Video

Updated . Started .

Video is images in motion.

Definitions

Images

An image is a 3D matrix where one dimension is for color and the other two are for position.

For example, in the Red dimension, I have a rectangualar plane of points. At each point, or pixel, I store a number for how intensely Red the point should be drawn. The same concept extends to the Green and Blue dimensions.

The pixels must be stored. Bit depth is the number of bits required to store one pixel of an image. If we have 3 planes of color, and 8 bits to represent an intensity, it takes 3 * 8 or 24 bits to store one pixel. Bit depth is also referred to as color depth, because it hints at how many colors we can create. A bit depth of 24 implies 2^24 or ~16.7 million color possibilities at each pixel.

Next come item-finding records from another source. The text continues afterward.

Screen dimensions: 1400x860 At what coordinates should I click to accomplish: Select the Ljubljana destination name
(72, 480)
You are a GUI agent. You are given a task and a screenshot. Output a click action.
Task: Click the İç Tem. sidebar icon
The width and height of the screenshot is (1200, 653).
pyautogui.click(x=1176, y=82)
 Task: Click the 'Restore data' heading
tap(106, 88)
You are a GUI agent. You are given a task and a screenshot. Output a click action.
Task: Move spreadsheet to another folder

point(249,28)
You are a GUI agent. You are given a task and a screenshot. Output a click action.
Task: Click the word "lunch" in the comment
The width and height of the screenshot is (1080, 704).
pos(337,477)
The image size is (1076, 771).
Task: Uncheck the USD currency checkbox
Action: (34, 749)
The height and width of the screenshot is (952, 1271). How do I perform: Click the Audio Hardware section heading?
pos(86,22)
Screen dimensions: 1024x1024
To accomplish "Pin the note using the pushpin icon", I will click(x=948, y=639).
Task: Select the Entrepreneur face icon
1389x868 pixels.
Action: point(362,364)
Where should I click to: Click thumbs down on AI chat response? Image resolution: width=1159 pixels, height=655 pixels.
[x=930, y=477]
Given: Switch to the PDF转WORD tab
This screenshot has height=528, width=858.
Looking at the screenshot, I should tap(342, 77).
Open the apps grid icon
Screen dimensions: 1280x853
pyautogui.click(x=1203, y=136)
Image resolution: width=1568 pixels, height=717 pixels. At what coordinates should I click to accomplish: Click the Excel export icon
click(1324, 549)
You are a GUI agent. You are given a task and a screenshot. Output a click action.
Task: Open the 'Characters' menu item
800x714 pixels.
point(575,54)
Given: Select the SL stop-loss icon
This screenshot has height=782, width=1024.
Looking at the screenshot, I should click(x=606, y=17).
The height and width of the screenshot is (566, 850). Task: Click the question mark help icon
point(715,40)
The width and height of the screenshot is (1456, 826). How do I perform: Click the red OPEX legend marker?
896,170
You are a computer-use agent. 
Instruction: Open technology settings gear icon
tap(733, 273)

The resolution of an image is how many pixels fit in the position dimensions, usually stated as Width times Height. For example, 1280x720 implies 1280 pixels in the horizontal dimension and 720 pixels in the vertical dimension.

Following from resolution, we have the aspect ratio, which is the ratio of width to height in an image or video. The 1280x720 resolution has an aspect ratio of 16:9.

Video

Video is images, or frames, over time. We extend the matrix concept to 4D to store video.

Frame rate is the number of frames per second (FPS) shown in a video. For example, 24 FPS, 30 FPS, and 60 FPS.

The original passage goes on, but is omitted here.